I was in a city primary school then sent upcountry for high school because my Dad dint want me in any day school in town thinking they strike often and such like nuisance they had.

My new high school was a prison and was lucky not to see any riots in the 4 years even though we had planned many by ourselves just to be thwarted.

the only good thing is investigations after riots tell the story and apprehending culprits is easy

John Maina said...

The strikes in school is a symbol of how the country is running and headed. Facts are that there were few strikes in the past and more and more are now happening and more deadly this will not end unless the root cause are addressed. Setting up a commission is not part of the solution but prob as this is one of the things kenyans are fighting hard against how many useless commissions have been set b4.

Kwale sorry to have beef with you but did you really attend sch in U.K your reasoning should be better than that unless experience or exposure hasnt taught you anything.

Sayra said...

Ivy, i hear you.

Anon 7.42am
Thanx for pointing out my apparent strengths and weaknesses. How i wish a had an idea on how to work on reducing my naivety and kiddishness.

Anon 7.55am
Its good you pointed out you were in naivasha boarding. I know and understand ur lot very well. You need to know there is a difference between been taught and been drilled, you boys were drilled. As you say its true you were leading in the nation but you forgot to add that ones you guys went to high school somehow you could not manage.

Exams are good and should be done. Thing is they have been overrated and they should not be used to harass students and instill unnecessary fear.

Anonymous said...

Sayra - B.W., try to grow up and maybe after having become a wife and mother your kiddishness will disappear. Don't give up hope. Life still holds some surprises in store also for a young woman like you.

Anonymous said...

Sayra: " forgot to add that ones you guys went to high school somehow you could not manage."

We achieved what we had gone to school to do. Pass the main exam. If you want to get deeper into it, I know a bunch of ladies from PB Riruta who passed "KCSE" lakini cant manage life in campo.

The issue is not what happened afterwards, the issue is we were well prepared for the exam and pasuad.

Anonymous said...

Oh...now we have a cat fight going on. Ladies, calm down.

Anonymous said...

and as we conclude this discussion, it may be worthwhile to note that the current problems are faced with students who are able to raise funds to afford school fees.

with free secondary / primary school, the enrollment numbers will gradually go much higher increasing the likelihood of more dissent as schools cope with increased numbers while resources (teachers, tuition blocks/classrooms, boarding facilities, and other material items) are not increased to match larger population or at least not at the same pace.

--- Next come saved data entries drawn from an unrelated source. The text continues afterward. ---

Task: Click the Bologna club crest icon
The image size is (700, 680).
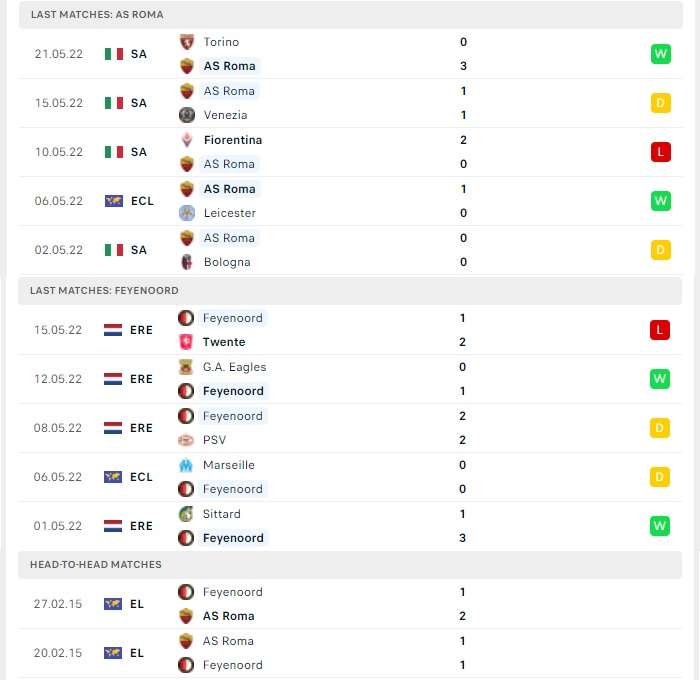Action: [187, 262]
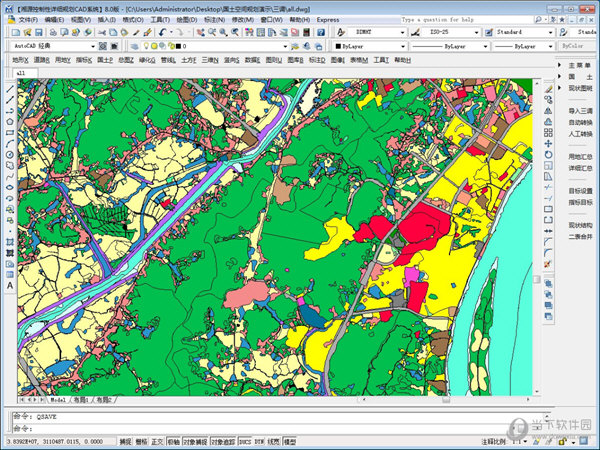Select the Line draw tool
Viewport: 600px width, 450px height.
(x=9, y=89)
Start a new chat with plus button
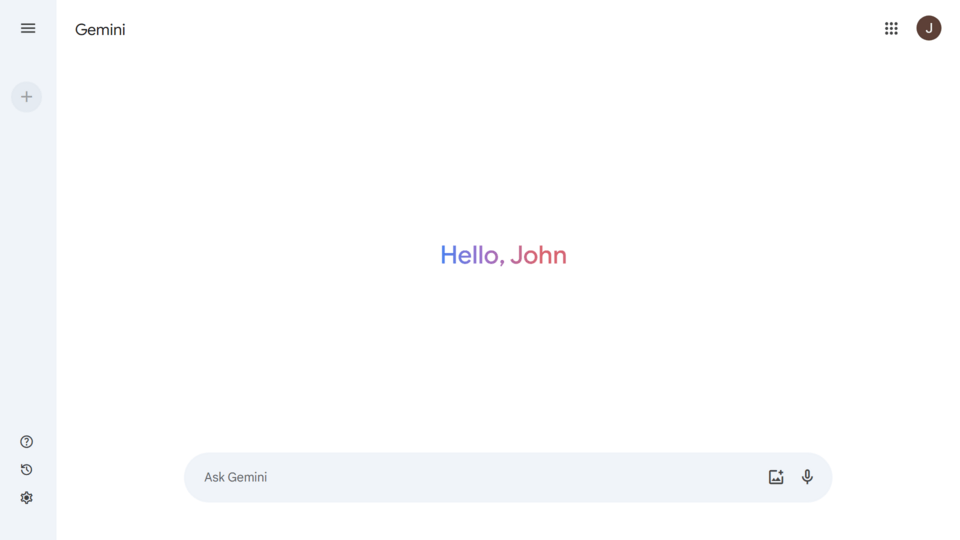This screenshot has height=540, width=960. pos(27,97)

i have yet to see a document that provides guidelines to school administrators on the strategy to be used in handling an anticipated increase in student population on account of free secondary education. in fact if i recall, there have been clauses restricting how many students per class in order to get access to funds. And these funds trickle in painfully slow, generating enormous pressure and overhead on the administrators who have to provide services daily to a youthful people who do not quite understand "wait for an hour".

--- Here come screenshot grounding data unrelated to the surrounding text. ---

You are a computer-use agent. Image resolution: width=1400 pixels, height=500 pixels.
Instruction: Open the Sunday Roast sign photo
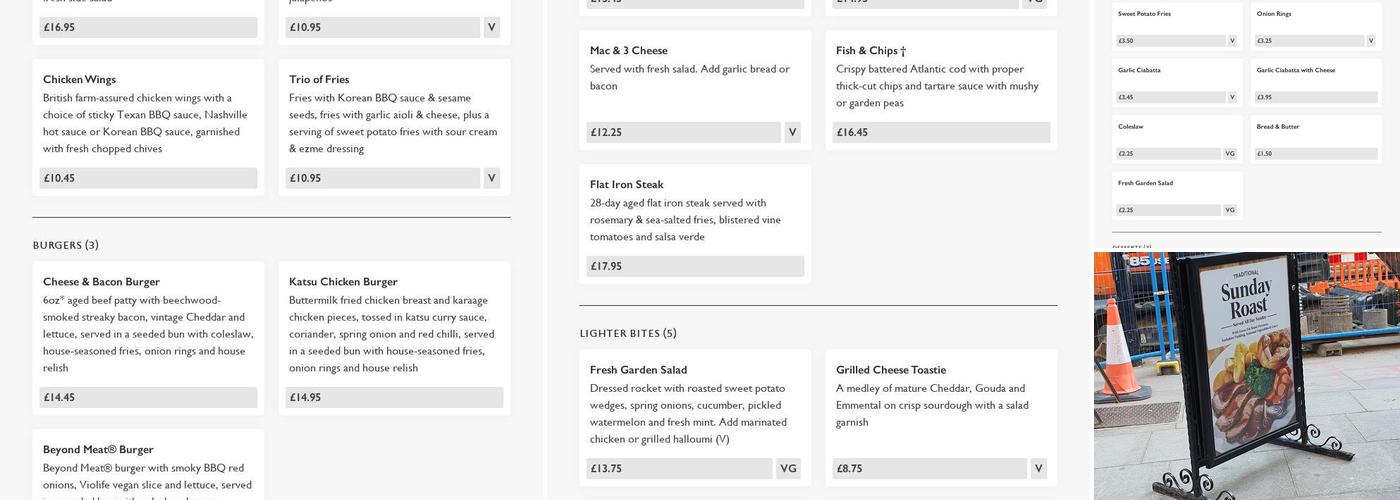1246,376
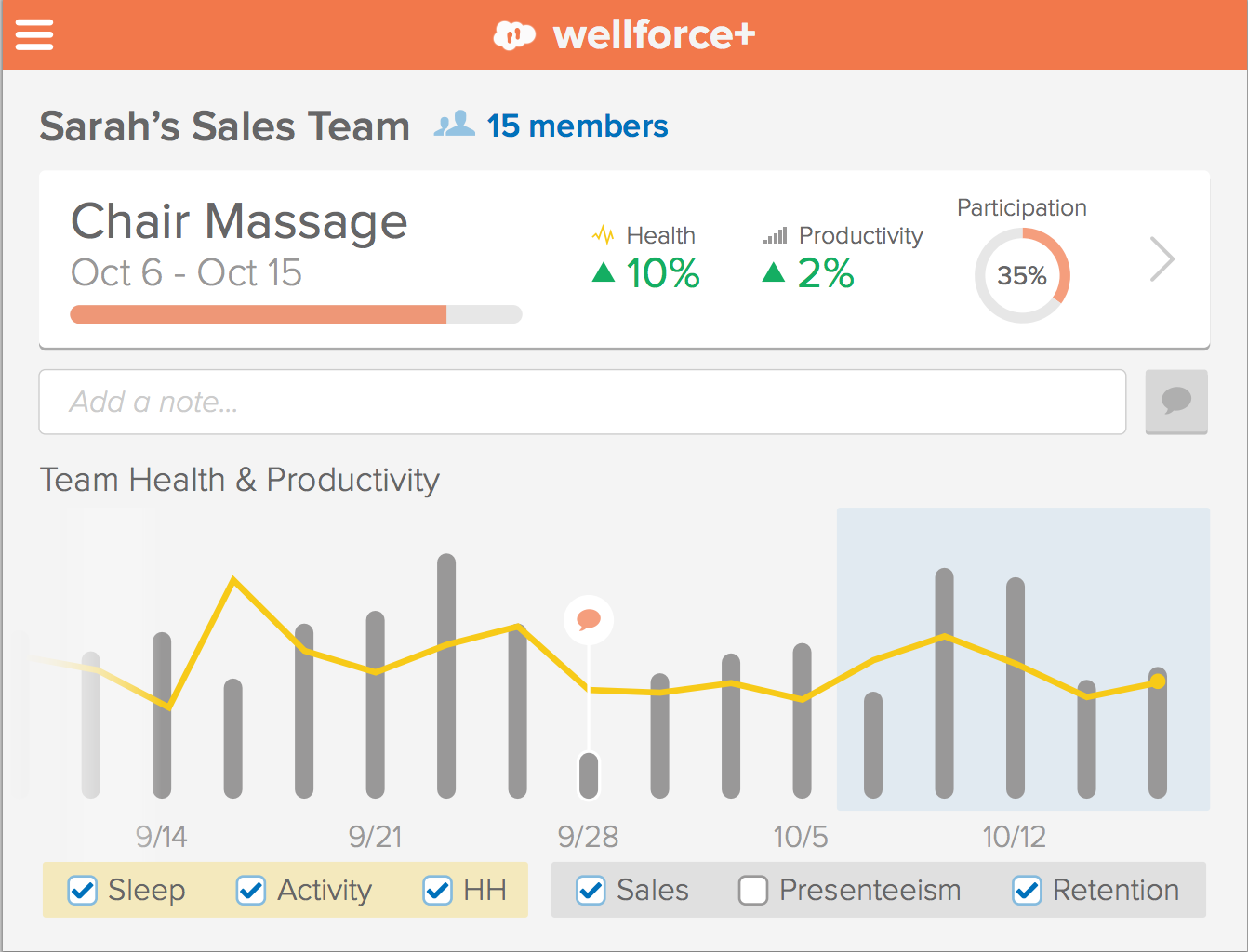Click the wellforce+ logo icon
1248x952 pixels.
coord(514,35)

lets face it, our leadership is permanently in crisis mode and will always be reactionary with the one solution, ...committee upon committee upon committee... and once the heat or spotlight moves to the next crisis (i.e a new even more horrific crisis), repeat the solution ... committee upon ....

UrXlnc

Anonymous said...

UrXinc,

You have a way with the english language, boy you write it so beautifully - wish I could be half as articulate. Are you a writer by any chance?

From the first paragraph did you mean students who are unable...

...excerpt

and as we conclude this discussion, it may be worthwhile to note that the current problems are faced with students who are able to raise funds to afford school fees.

Anonymous said...

anon 8:50

hehehe dont think its like that at all, but thank you

to answer you what i mean is that the current crop of students rioting, are those whose parents have done their best (juu chini) to try to get them through school (whether through significant sacrifice or because they can afford to or just because)

starting this year with introduction of free secondary school, those whose parents were so hard hit and just had simply no cash or means to send their kids to secondary school, will be a little more encouraged to try. i think there are a lot of bright kids out there who've had to drop out after primary school either because they can't afford tuition, bus fare, uniform and a host of other really basic stuff or who opted to use the meagre funds/resources available for the care of their younger siblings or in some cases elderly or sickly parents/guardians

so just trying to look ahead i think a number of these kids could start going back to school and there is a high likelihood of stretching existing facilities.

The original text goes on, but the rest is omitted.